No. APFS was optimized for flash (NAND) SSDs. In other words, it was designed to fully utilize the capabilities of an SSD to provide better performance. It wasn't implemented to prolong the life of an SSD.

In most respects, the life will be shortened. Why? Increased write operations for

  • Encryption
  • Snapshots
  • Metadata

None of that matters however, because based on the calculated life expectancy of an SSD, you will run out of capacity, long before it dies from usage. In other words, it's a moot point.

What other advantages/disadvantages it might bring?

This is entirely opinionated question. However, one thing to keep in mind is the initial premise of the answer - APFS was designed for SSDs. Meaning it wasn't designed for traditional spinning hard disks.

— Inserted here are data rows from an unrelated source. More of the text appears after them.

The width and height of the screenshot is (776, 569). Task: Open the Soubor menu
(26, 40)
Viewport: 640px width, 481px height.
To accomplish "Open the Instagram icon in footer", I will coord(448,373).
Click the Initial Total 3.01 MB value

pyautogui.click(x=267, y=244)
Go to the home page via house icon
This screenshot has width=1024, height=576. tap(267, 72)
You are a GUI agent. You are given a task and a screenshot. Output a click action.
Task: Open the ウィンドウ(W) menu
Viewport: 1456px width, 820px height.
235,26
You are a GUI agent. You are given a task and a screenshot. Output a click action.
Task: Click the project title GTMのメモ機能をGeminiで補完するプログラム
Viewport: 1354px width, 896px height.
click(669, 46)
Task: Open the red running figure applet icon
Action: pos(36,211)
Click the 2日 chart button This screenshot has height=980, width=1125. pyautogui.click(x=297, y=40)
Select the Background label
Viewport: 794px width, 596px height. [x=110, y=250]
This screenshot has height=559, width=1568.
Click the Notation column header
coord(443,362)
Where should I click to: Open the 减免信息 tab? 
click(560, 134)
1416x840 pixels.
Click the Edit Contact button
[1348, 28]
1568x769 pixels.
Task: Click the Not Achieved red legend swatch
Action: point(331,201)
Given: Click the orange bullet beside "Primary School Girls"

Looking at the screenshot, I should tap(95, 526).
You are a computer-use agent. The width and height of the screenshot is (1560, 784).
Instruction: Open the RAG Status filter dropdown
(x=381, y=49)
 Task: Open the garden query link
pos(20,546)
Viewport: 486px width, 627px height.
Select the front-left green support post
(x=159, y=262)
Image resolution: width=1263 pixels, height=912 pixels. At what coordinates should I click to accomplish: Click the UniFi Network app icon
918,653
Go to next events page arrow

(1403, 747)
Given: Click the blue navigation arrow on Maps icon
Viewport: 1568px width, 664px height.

Quite frankly, I've never upgraded a file system and thought "gee...this new feature is a disadvantage."

So, a better way to look at this is the advantages/disadvantages of running APFS on spinning disks versus SSDs.

For example, APFS on an SSD has encryption at it's core rather than another layer on top of the file system so, it's faster and more secure (advantage). On a spinning drive, this results in more read/writes on the physical media meaning slower performance, higher overhead, and shorter lifespan (disadvantage).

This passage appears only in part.